REQUIRED WORK
1) Transcribe the code review reply between "I shall endeavour" and "the file LICENSE).", inclusive.
2) Update the rows between the lines holding "The image size is (1200, 946)." and "click(240, 146)", inclusive, so that "dropdown" becomes "menu" and nothing else changes. Give only those lines, and leave out the pictures.

EXCERPTED TEXT
** START **
On Monday 18 October 2010 13:21:45 you wrote:
> Review: Needs Fixing
> Hey Julian,
> 
> The new manager is far, far more readable than before.  The hard work has
> paid off.

\o/

> I mention a lot of small things in the comments below.  I'd really
> appreciate it if you could address them all, since now is the best
> opportunity we'll have in a while to make this code comprehensible to
> others.

I shall endeavour to do so.

> > # Copyright 2009 Canonical Ltd.  This software is licensed under the
> > # GNU Affero General Public License version 3 (see the file LICENSE).
> > 
> > """Soyuz buildd slave manager logic."""
> > 
> > __metaclass__ = type
> > 
> > __all__ = [
> > 
> >     'BuilddManager',
> >     'BUILDD_MANAGER_LOG_NAME',
> >     'buildd_success_result_map',
> >     ]
> > 
> > import logging
> > 
> > import transaction
> > from twisted.application import service
> > from twisted.internet import (
> > 
> >     defer,
> >     reactor,
> >     )
> > 
> > from twisted.internet.task import LoopingCall
> > from twisted.python import log
> > from zope.component import getUtility
> > 
> > from lp.buildmaster.enums import BuildStatus
> > from lp.buildmaster.interfaces.buildfarmjobbehavior import (
> > 
> >     BuildBehaviorMismatch,
> >     )
** END **
TASK MATERIAL
** START **
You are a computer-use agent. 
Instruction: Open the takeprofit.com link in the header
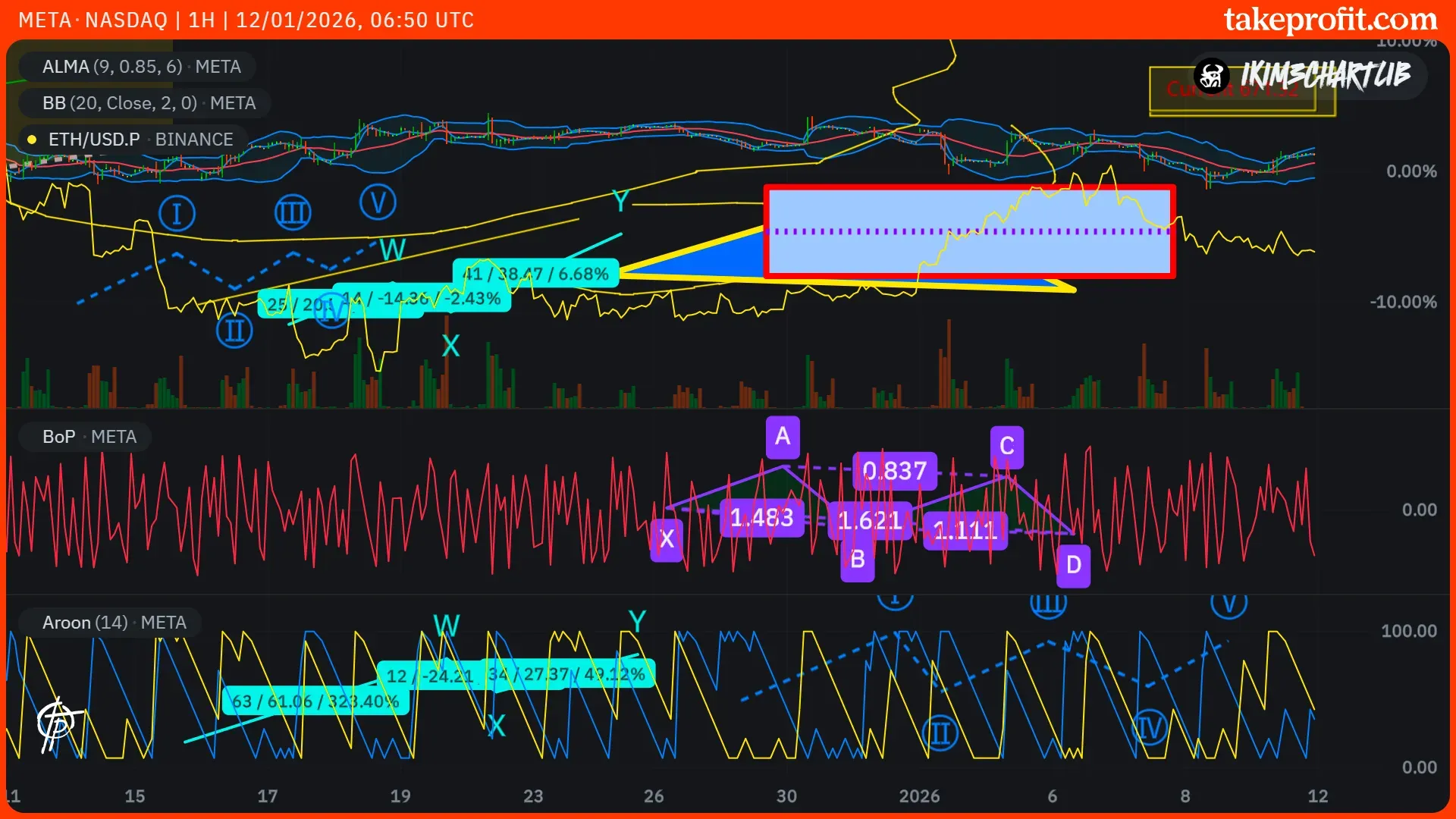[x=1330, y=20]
** END **
** START **
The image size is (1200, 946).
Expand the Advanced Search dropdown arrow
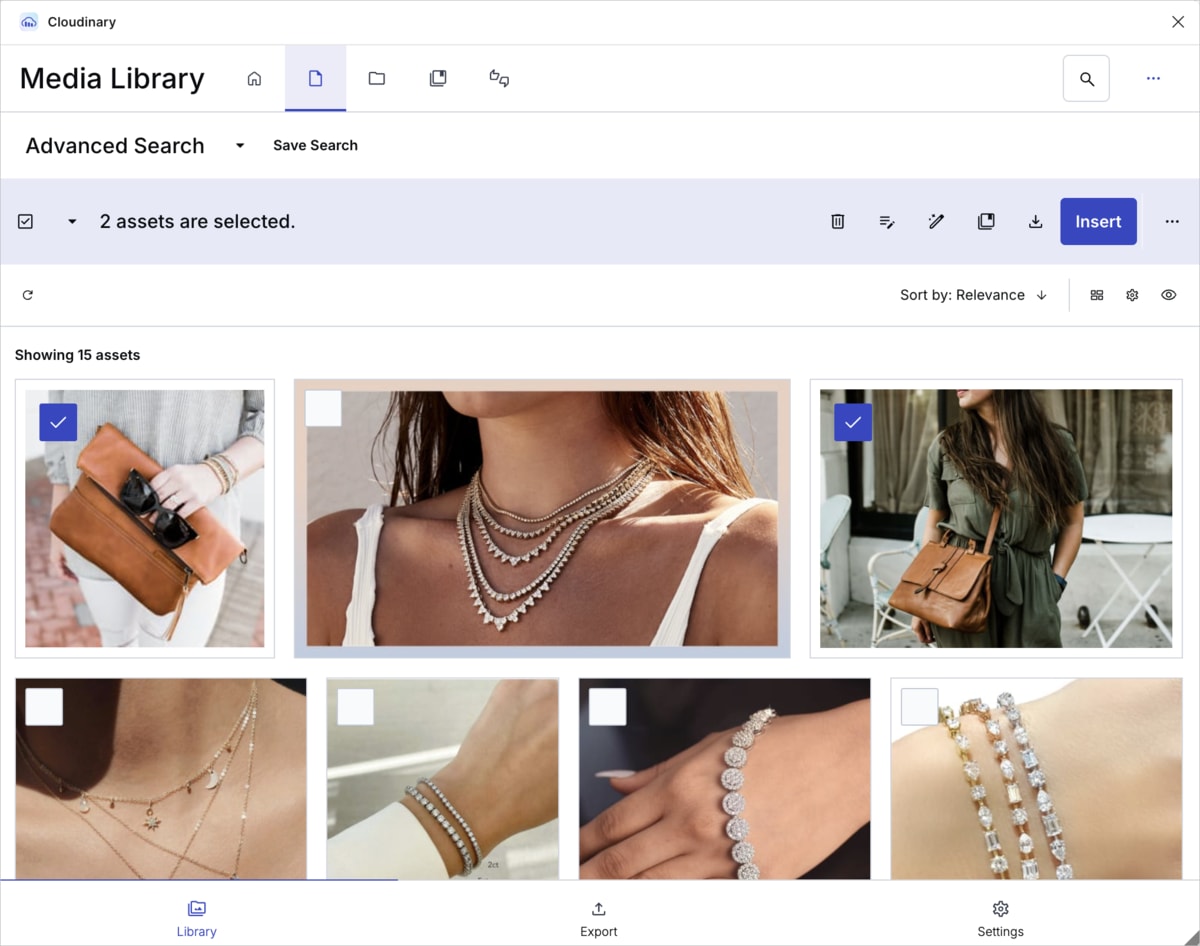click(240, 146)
** END **
FINAL ANSWERS
1)
I shall endeavour to do so.

> > # Copyright 2009 Canonical Ltd.  This software is licensed under the
> > # GNU Affero General Public License version 3 (see the file LICENSE).

2)
The image size is (1200, 946).
Expand the Advanced Search menu arrow
click(240, 146)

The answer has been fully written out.